I motivi del tonfo non sono un mistero. Gli investimenti e i nuovi modelli di auto o non ci sono stati o sono arrivati con il contagocce. Due esempi per tutti: 1) la costruzione della gigafactory di Termoli delle batterie per le auto elettriche è stata rinviata a data da destinarsi mentre una è stata realizzata in Francia; 2) Mirafiori, un tempo la più grande fabbrica di automobili d’Europa, il vanto dell’ex Fiat, rischia (come Grugliasco) perfino la chiusura (potrebbe concludere il 2024 con appena 30.000 macchine prodotte). In tanti pensano che il manager portoghese abbia un occhio di riguardo nel sostenere gli stabilimenti francesi del gruppo (il governo di Parigi ha una quota azionaria di Stellantis). Molti nuovi modelli Fiat, Alfa Romeo, Lancia sono allestiti in Polonia, Serbia, Spagna, Algeria, Marocco.

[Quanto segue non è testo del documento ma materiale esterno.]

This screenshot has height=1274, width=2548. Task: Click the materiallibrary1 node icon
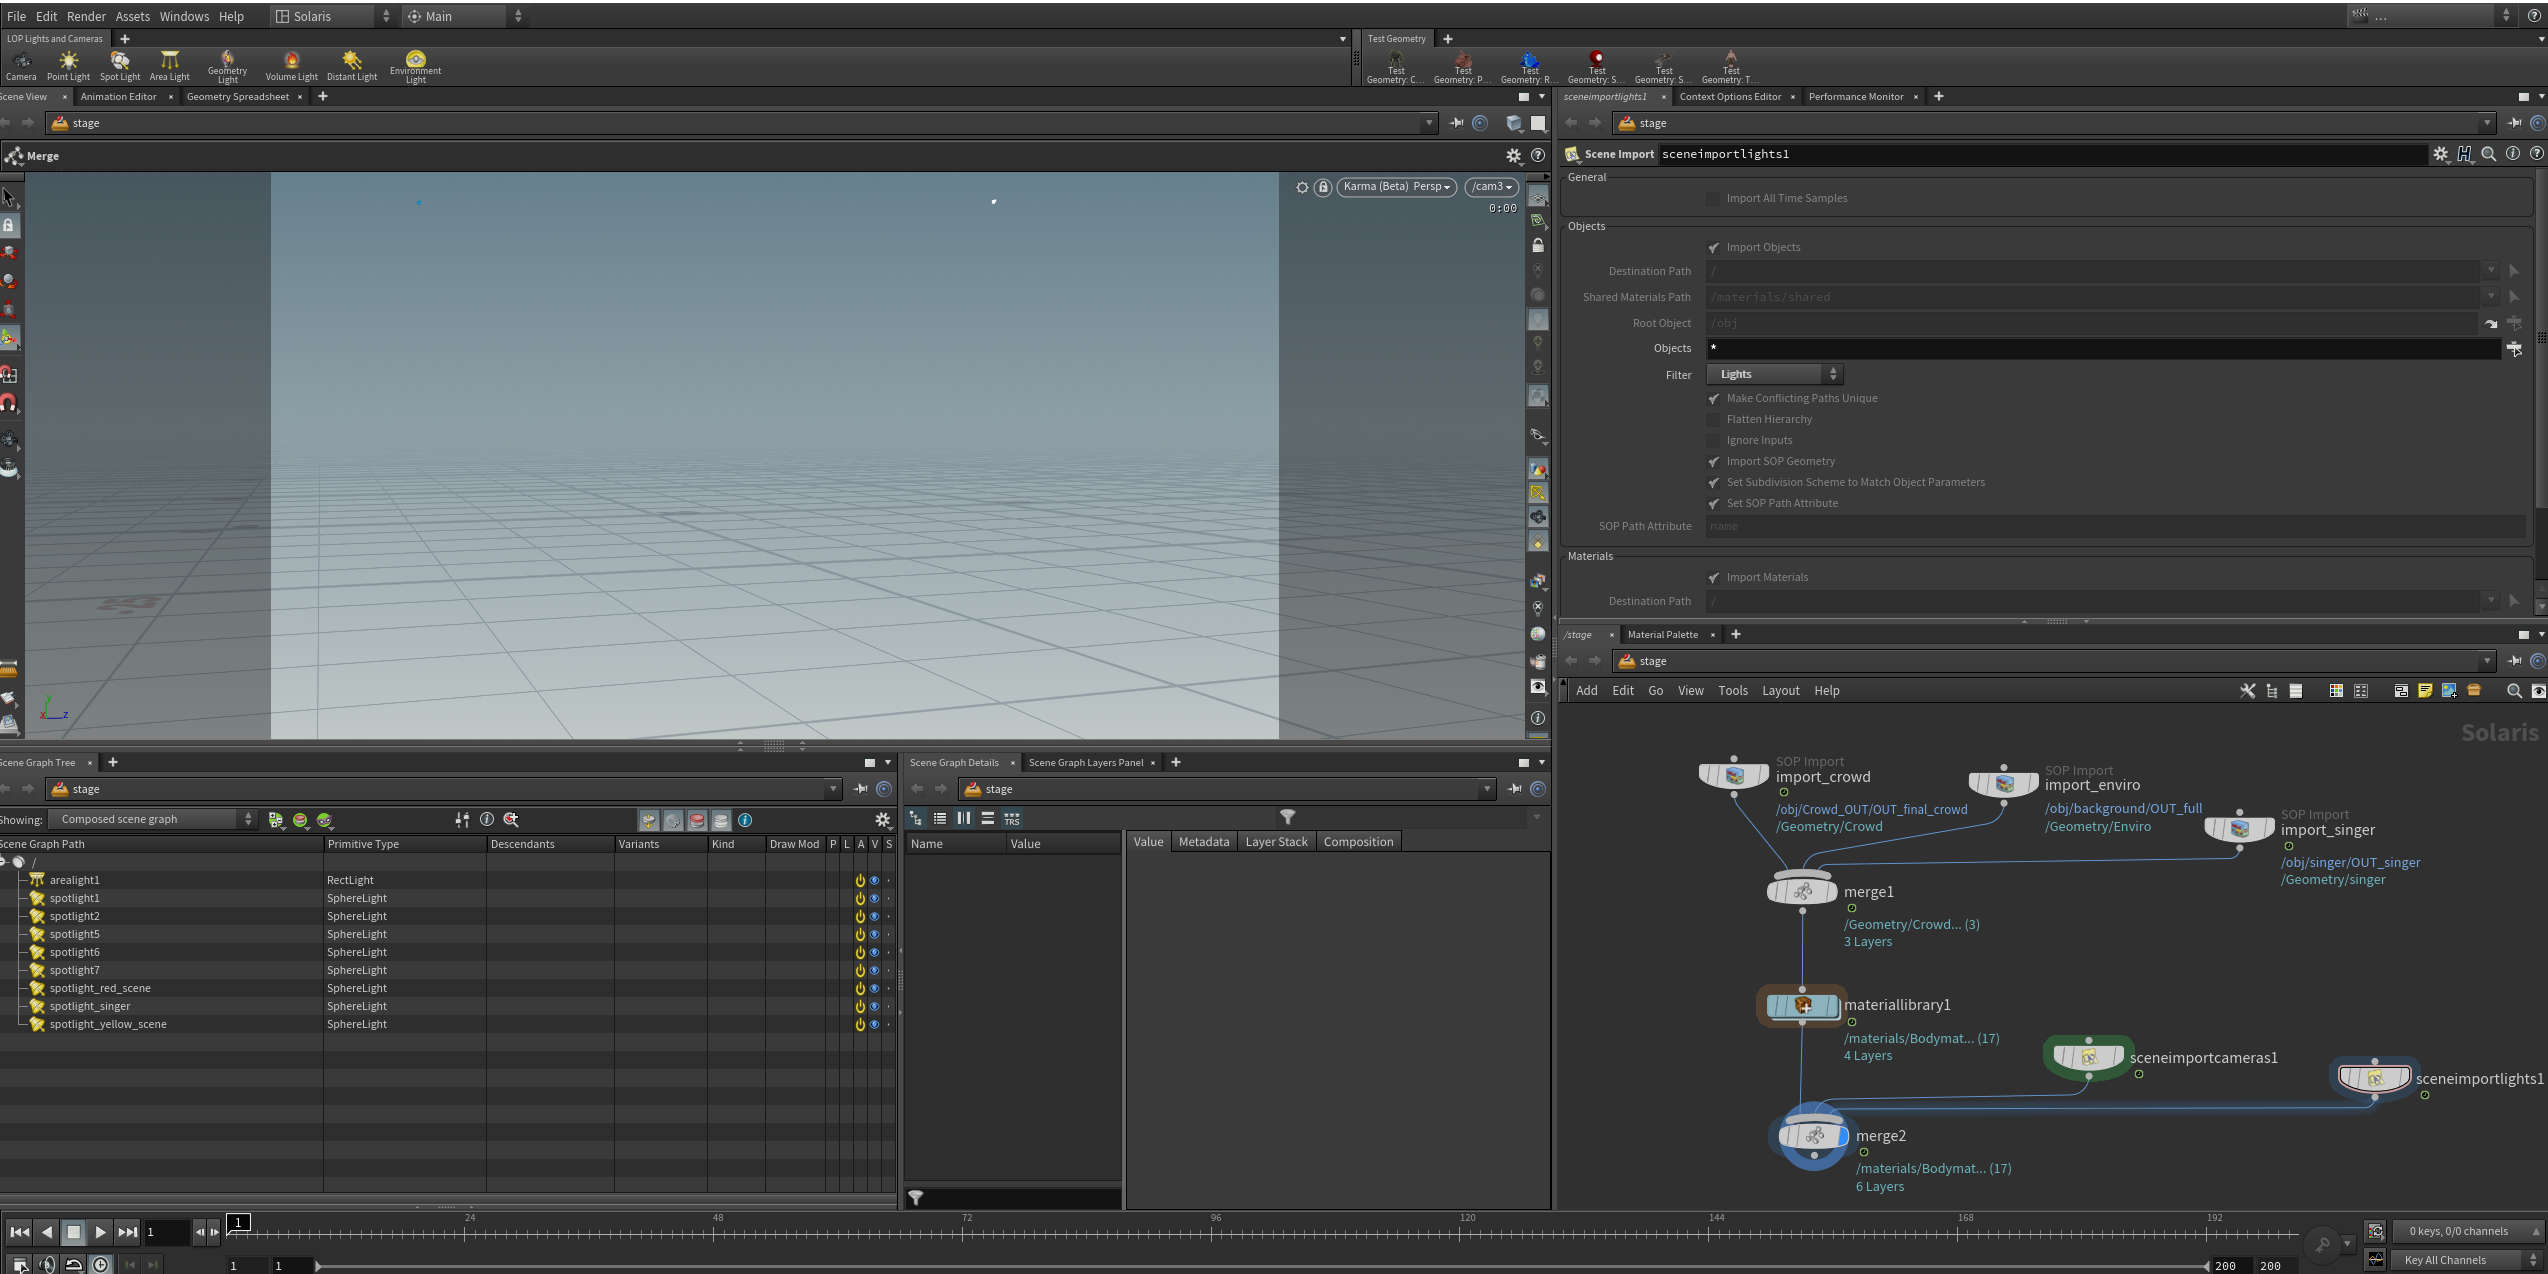pyautogui.click(x=1802, y=1006)

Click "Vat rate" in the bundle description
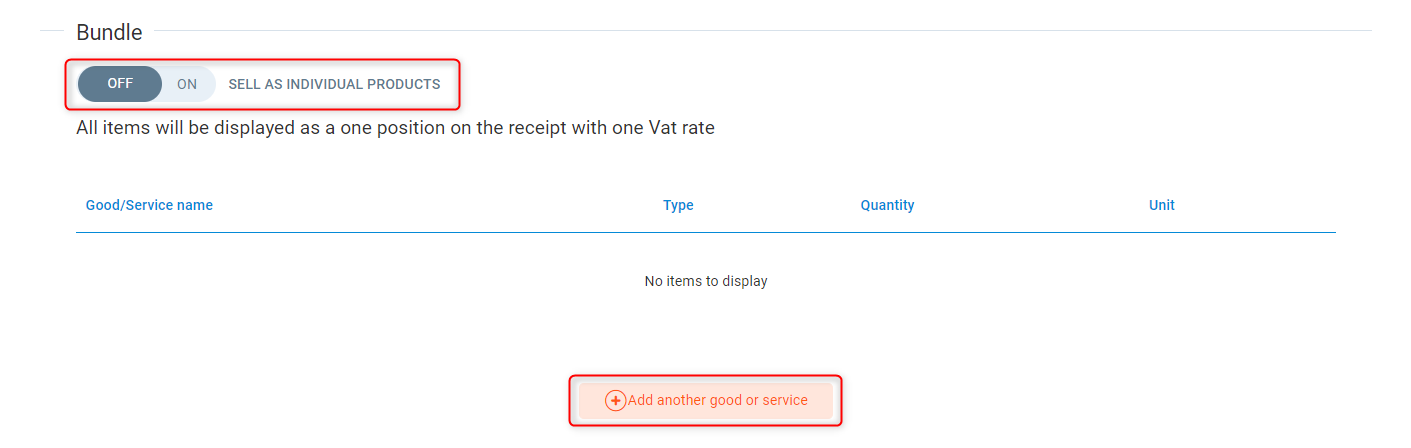pyautogui.click(x=681, y=128)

Da oltre un anno il governo e i sindacati chiedono a Tavares di produrre almeno 1 milione di autovetture l’anno, invece il 2024 rischia di chiudersi a quota 300.000. Un disastro. La capacità produttiva installata nel Belpaese è di 1.500.000 macchine. Maurizio Landini chiede al governo di convocare «le parti sociali, Stellantis, le aziende della componentistica a Palazzo Chigi». Il segretario della Cgil reclama «un piano strategico complessivo in Italia e in Europa».
Tavares è sotto botta, è criticato da tutti, è in picchiata. Anche negli Stati Uniti la produzione ha subito una brusca caduta. L’amministrazione e i sindacati americani sono in allarme. I profitti della multinazionale italo-franco-americana hanno subito un pesante colpo, le azioni in Borsa in Europa sono precipitate attorno a 12 euro dimezzando i precedenti record di quotazione. L’amministratore delegato ha un contratto in scadenza nei primi mesi del 2026 ma potrebbe lasciare prima. Lui stesso precisa: nel 2026 avrà 68 anni e questa «è un’età ragionevole per andare in pensione».